Yankeenineniner.com  
  Yankeenineniner.com  
   
 
 
 

Shady business: Ted Kessler on the rise of a new rap star who just can't stay out of trouble. . - Music - Curtis "50 Cent" Jackson's album Get Rich or Die Tryin' - sound recording review

Shady business: Ted Kessler on the rise of a new rap star who just can't stay out of trouble. . - Music - Curtis "50 Cent" Jackson's album Get Rich or Die Tryin' - sound recording reviewA great deal is made of 50 Cent's lurid past when explaining the phenomenal impact of his debut album, Get Rich Or Die Tryin'. The New York rapper's been shot. He's been stabbed. He's at war with various other hip-hop stars. He only recently quit the trade in drugs that killed his mother. All these stories build great column inches, but they do not, in themselves, explain the kind of sales 50 Cent is currently enjoying.

Like the movie business, the hip-hop industry is forever in search of gangster gold. There are as many third-rate gangster rap records churned out each year as there are shoot-'em-up movies heading straight to video, proving that self-aggrandising machismo does not alone guarantee hit records. Fresh slants on street hustling are as rare an event in rap as a new Scorsese in Hollywood. But there is more to 50 Cent than gimmick. A record-breaking 1.5 million customers bought Get Rich Or Die Tryin'in less than 12 days in the US.

The secret to the 27-year-old Curtis "50 Cent" Jackson's success is that he delivers something for everybody. His album is produced by the alchemic duo Dr Dre and Eminem, who provide a dense, clubby soundscape featuring enough moody pop bounce to keep him in the singles chart until Christmas. To this, 50 Cent adds a slurred, stoned vocal style that sounds as casual as if he's just ordering a pizza on the telephone.

But behind this casual style, there s a cold-blooded seriousness to his stories of street gangsterdom that sets him apart. When he bemoans how many would gladly see him dead on "Many Men (Wish Death)", it rings doomily true. His authenticity has been hard-earned. He was born to a single teenage mother in South Jamaica, Queens, who was dead by the time he was eight. At 12, he was caught dealing crack at school. His life seemed mapped out for him before he was even a teenager: drugs, violence, prison and probably an early grave.

Later in his teens, though, his hobby of rapping over mix tapes caught the attention of Run DMC's Jam Master Jay, who introduced him to the influential Trackmasters' production team. He was signed to Columbia Records in 1999 and looked set to leave his troubled youth behind. His breakthrough single hinted at a lingering penchant for trouble. Titled "How To Rob (An Industry Nigga)", it detailed how he would rob various black superstars, two of whom were so affronted that they cornered him in a nightclub -- and robbed him.

But it was all pretty light-hearted stuff, until the night in May 2000 when 50 Cent was shot nine times in his car as he drove home from his grandmother's. He was hit all over his body, but astonishingly he drove himself to hospital. Many were keen to blame a disgruntled target of his record, but 50 Cent maintains it was a personal "street" matter. Either way, Columbia dropped him and he was soon back on his block, selling crack.

But he continued to record demos and eventually one of these found their way to Eminem. Eminem recognised rare quality in 50 Cent's slurred style and signed him for a reputed $1m to his Shady Records. "He's the biggest talent in the country," according to Eminem.

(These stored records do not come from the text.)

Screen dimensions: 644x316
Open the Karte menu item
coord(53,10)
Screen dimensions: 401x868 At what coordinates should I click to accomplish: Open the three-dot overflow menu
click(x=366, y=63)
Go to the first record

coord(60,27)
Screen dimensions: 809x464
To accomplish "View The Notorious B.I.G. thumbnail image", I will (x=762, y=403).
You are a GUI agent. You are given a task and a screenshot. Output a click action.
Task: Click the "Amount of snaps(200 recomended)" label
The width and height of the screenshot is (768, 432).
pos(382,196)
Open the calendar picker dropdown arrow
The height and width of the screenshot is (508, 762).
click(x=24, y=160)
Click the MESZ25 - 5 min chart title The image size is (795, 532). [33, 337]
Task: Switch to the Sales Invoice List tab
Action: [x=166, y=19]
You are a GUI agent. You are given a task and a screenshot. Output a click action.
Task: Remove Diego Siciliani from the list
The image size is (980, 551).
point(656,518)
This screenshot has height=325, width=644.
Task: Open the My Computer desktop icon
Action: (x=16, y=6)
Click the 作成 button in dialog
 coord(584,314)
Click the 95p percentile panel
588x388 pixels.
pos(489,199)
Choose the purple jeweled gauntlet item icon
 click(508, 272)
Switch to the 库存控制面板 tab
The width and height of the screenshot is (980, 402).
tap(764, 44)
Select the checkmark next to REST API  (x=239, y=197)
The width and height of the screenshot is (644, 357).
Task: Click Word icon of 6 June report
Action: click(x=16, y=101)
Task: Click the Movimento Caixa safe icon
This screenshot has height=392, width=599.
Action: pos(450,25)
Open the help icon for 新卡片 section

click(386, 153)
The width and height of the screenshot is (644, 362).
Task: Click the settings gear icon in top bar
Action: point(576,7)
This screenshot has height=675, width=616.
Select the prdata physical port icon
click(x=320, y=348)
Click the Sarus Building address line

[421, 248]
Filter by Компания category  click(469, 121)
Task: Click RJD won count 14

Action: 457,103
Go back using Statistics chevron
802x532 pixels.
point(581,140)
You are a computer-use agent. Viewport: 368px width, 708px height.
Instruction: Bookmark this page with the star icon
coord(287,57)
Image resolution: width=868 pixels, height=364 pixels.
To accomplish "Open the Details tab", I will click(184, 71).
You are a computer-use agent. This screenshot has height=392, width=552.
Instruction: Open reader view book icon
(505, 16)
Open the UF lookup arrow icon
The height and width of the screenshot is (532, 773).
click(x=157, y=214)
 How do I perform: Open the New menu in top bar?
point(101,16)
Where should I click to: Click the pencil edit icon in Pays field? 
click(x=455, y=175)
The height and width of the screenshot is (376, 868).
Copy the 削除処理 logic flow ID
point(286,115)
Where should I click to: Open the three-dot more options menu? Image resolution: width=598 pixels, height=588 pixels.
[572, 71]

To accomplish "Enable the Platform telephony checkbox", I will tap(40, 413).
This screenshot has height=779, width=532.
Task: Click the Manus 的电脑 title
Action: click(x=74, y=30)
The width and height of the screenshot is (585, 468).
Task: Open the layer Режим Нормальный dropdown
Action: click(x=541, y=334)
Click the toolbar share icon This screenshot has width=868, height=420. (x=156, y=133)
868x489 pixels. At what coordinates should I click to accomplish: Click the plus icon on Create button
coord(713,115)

But 50 Cent just can't stay out of trouble. It's perhaps this that gives his music such an edge. When his mentor Jam Master Jay was inexplicably murdered in his studio last October, police initially thought the bullets were meant for 50 Cent and hauled him in. In January, a gunman burst into his management offices and sprayed the room with bullets. He was also recently arrested over loaded firearms found in the boot of his car.

And all the while the ghosts of rap wars past hover around him. The murderous feud that accounted for the two late rap legends, Biggie Smalls and Tupac Shakur, has found echoes in his feud with fellow New Yorker Ja Rule. Let's hope, for the sake of 50 Cent's second album, at least, that they sort out their differences.